Впадая в безумие, которое, как я был уверен, овладело мной, я медленно протянул руку и коснулся своего израненного лица, глубоко вдавливая пальцы в мокрые и липкие раны. Мой желудок сжался, и я был уверен, что меня вырвет. Но этого не произошло, и мне тоже.
Зазвонил телефон. Я пошел на звук, второй раз оглянувшись через плечо.
Когда я обернулась, другого меня уже не было.
Я вышел на улицу, огляделся, голова кружилась, сердце бешено колотилось. Неужели у меня были галлюцинации? Может быть, это был сон? А может, я все еще была во сне?
Телефон продолжал звонить.
Пульс заколотился в такт с новым барабанным боем в висках, я вернулся в дом, запер дверь и привалился к ней, в голове царила путаница. В этот момент похмелье решило атаковать мой желудок. Он булькал и сжимался, выбрасывая желчь в основание моего горла. Я поморщился и подавил рвоту.
Я вернулся к столу, прислонился к нему, чтобы не упасть, и стал рассматривать остатки судьбы, которая, как я был уверен, ожидала меня всего несколько мгновений назад.
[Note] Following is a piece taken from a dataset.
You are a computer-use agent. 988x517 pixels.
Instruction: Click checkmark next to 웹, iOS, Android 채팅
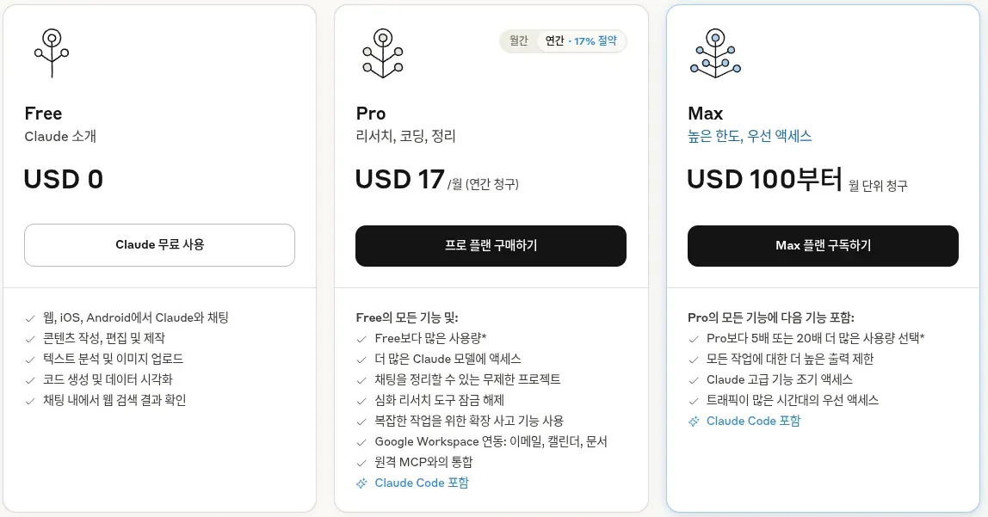(30, 318)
Воспоминания о бритве и обострившихся чувствах кружили голову.
Если бы стук в дверь раздался хотя бы на несколько секунд позже, я был бы уже мертв.
Телефон своим непрекращающимся звонком вернул меня к действительности.
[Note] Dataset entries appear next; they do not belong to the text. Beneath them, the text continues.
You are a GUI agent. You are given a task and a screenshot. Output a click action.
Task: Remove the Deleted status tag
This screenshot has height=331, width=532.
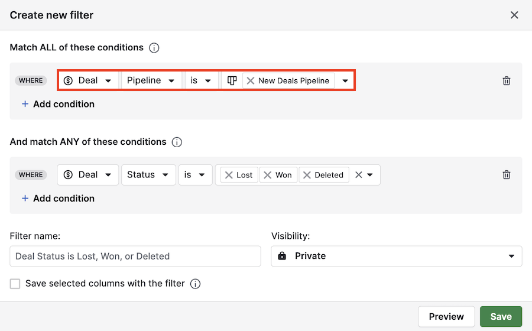tap(307, 175)
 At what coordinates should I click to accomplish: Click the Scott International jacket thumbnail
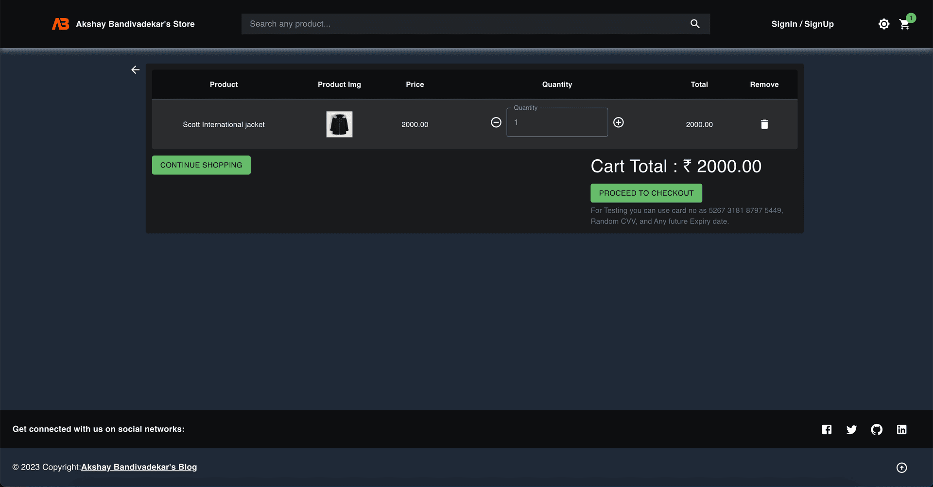tap(339, 124)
Достав из шкафа бутылку, я отбросил пробку в сторону и сделал большой глоток - алкоголь обжег мой и без того расстроенный желудок.
Я на мгновение зашатался: похмелье теперь долбило по вискам маленькой киркой. Я провел руками по своему телу, словно желая убедиться, что я все еще цел, все еще здесь, все еще реален, а затем заметил бритву на кухонном столе.
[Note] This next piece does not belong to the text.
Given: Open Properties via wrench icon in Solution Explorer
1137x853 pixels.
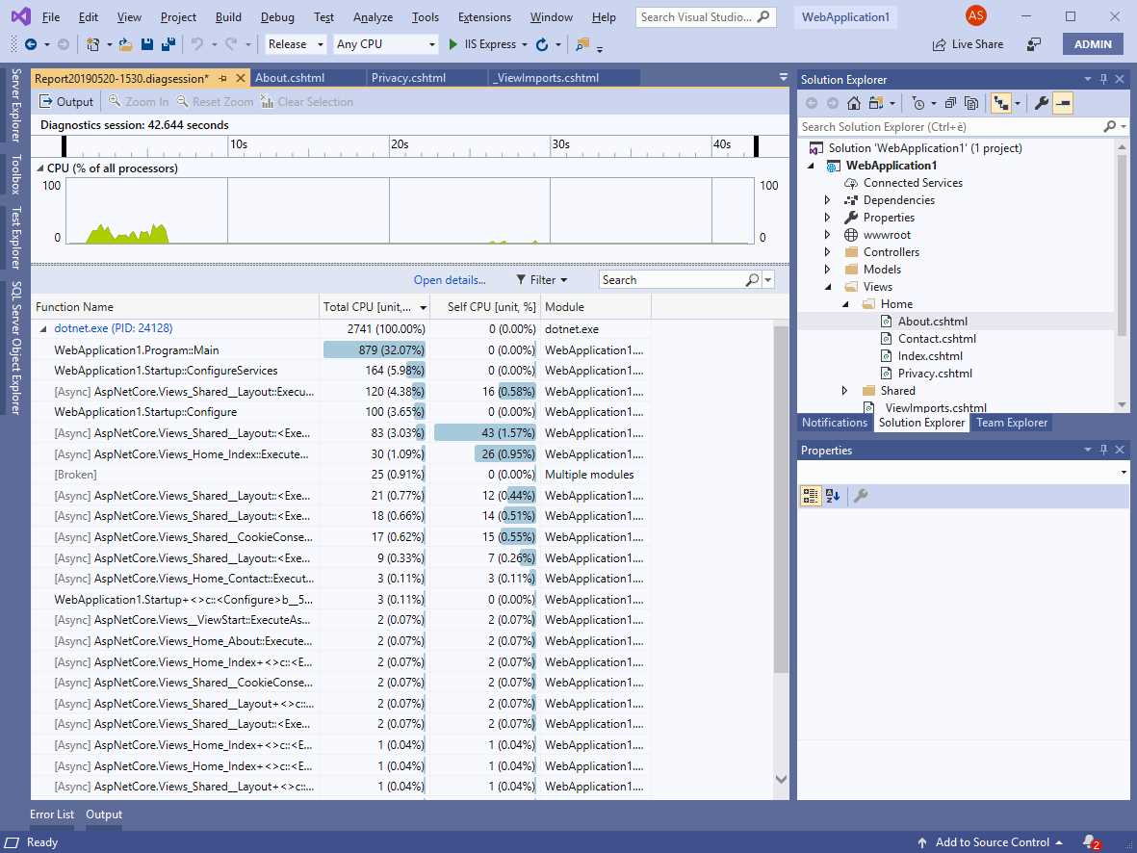Looking at the screenshot, I should click(x=1043, y=103).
Я осмотрел запястья. Никаких порезов.
Телефон, подумал я, проклятый телефон. Наконец я добрался до него и прочитал номер. Мой отец.
Я не был уверен, что смогу вынести еще что-то, поэтому решил отправить звонок на голосовую почту. Но моему отцу было семьдесят три года, и он жил один. Несмотря на то что в лучшие времена наши отношения практически не складывались, когда он звонил, я считал своим долгом ответить. А может, я просто хотел, чтобы эта чертова штука перестала звонить.
"Стэн, - прорычал он, как только я ответил. "Ради всего святого, не торопись отвечать на звонок, радуйся, что он не экстренный".